Carsten Roemheld, capital market strategist at Fidelity, said: “For central banks, the situation has become significantly more challenging due to recent developments, as the high tariffs and the potential for further escalation among trading partners complicate the analysis of growth and inflation effects.”

“This is particularly problematic for Europe, where the stimulative effects of fiscal packages from Germany and the EU also need to be factored in. However, since these measures will only unfold their full impact over time, growth concerns are likely to dominate in the short term,” he added.

“We therefore continue to believe that the ECB will proceed with its rate-cutting path over the course of the year, due to still-weak growth expectations and moderate inflation dynamics. We expect the target level for the deposit rate to be around 1.75% by year-end.”

Michael Field, chief European market strategist at Morningstar, still expects the bank to pause in its next session on April 17.

“The escalating trade war will give the bank pause for thought, with the most recently announced round of tariffs threatening to upend European economic growth. In these now uncertain times it would be prudent for the bank to pause any further cuts and let the dust settle on the situation.”

Current ECB Key Interest Rates

The ECB began its rate-cutting cycle in June 2024, paused in July, and resumed its rate changes in September, October, December, and January. As of March 12, the three ECB key interest rates stand at:

  • Deposit facility rate: 2.50%
  • Main refinancing rate: 2.65%
  • Marginal lending facility: 2.90%

When Are the Next ECB Meetings in 2025?

  • April 17, 2025
  • June 5, 2025
  • July 24, 2025
  • Sept. 11, 2025
  • Oct. 30, 2025
  • Dec. 18, 2025

Trump Tariffs: Europe Prepares a Response

On April 2, President Donald Trump unveiled a series of sweeping tariffs, including a baseline 10% duty on all imports, escalating to 20% on EU goods and up to 50% on Chinese products. These measures come on top of a 25% levy on European auto exports announced last month.

EU Commission President Ursula von der Leyen said: “The EU is prepared to respond... We are already finalizing a first package of countermeasures in response to tariffs on steel. We are now preparing for further countermeasures, to protect our interests and our businesses if negotiations fail.”

Brussels is expected to impose duties on up to EUR 26 billion of US goods in mid-April.

Lagarde Calls for European Unity

ECB President Christine Lagarde appealed for unity in the face of shifting global dynamics.

“I have no doubt that we can unleash a ‘European moment’ - if leaders are willing to seize it,” she said in speech on April 2 in Dublin before the tariffs were announced. “That means integrating our capital markets, allowing Europe’s ample savings to fund our much-needed investments.” This also means removing internal barriers that stand in the way of the single capital market, she said.

Luis de Guindos, vice-president of the ECB, maintained a cautious tone: “Uncertainty surrounding the inflation outlook remains high, mainly on account of increasing friction in global trade.”

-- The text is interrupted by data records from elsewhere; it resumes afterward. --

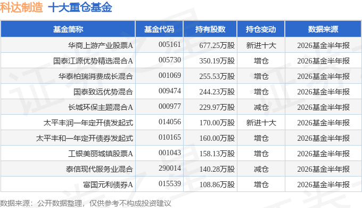Click fund code 014056
The width and height of the screenshot is (362, 208).
pos(170,122)
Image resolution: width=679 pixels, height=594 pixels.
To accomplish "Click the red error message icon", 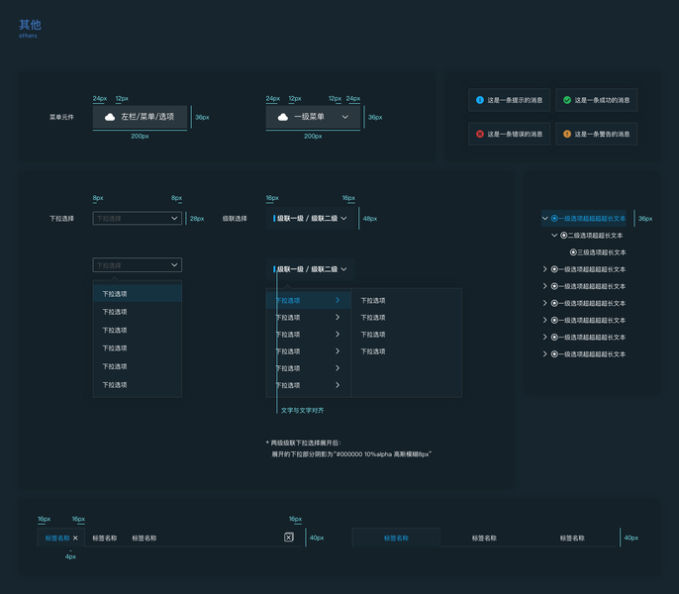I will pyautogui.click(x=480, y=134).
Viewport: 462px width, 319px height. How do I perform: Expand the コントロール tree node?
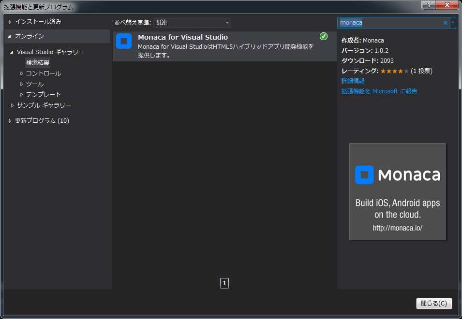pyautogui.click(x=21, y=73)
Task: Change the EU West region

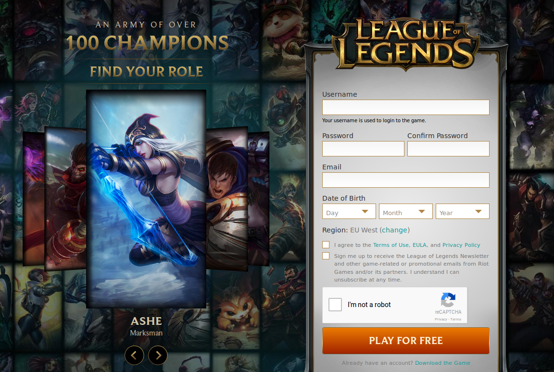Action: click(x=395, y=230)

While headline inflation is gradually falling, from a rate of 2.2% in March from 2.3% in February, the new trade tensions could push inflation both ways, depending on whether supply or demand effects dominate.

How Is the European Growth Outlook Changing?

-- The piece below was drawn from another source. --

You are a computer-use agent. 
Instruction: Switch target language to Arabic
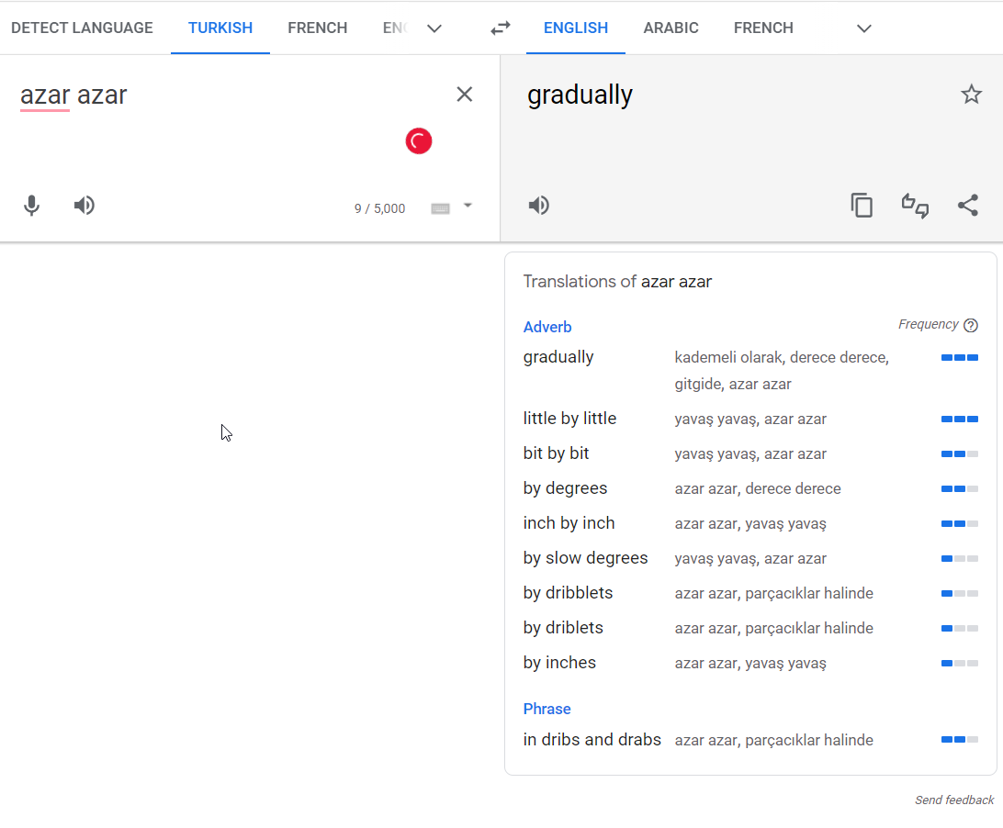click(x=671, y=28)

ECB staff now forecasts GDP growth of just 0.9% in 2025. While inflation is still expected to converge toward 2% in 2026, this outlook is increasingly fragile. The ECB’s March accounts highlighted the unprecedented level of uncertainty, with trade policy singled out as an unmeasurable and deeply unpredictable risk.

Germany stands at the epicenter of the shock, with exports to the US accounting for 3.7% of German GDP.

“There is no question that the tariff announcement is bad news for the German economy,” said Winkler of Deutsche Bank Research. Italy and the Netherlands, with strong capital goods sectors, are also vulnerable, the ECB noted. Meanwhile, high uncertainty continues to depress investment plans, according to the ECB’s accounts.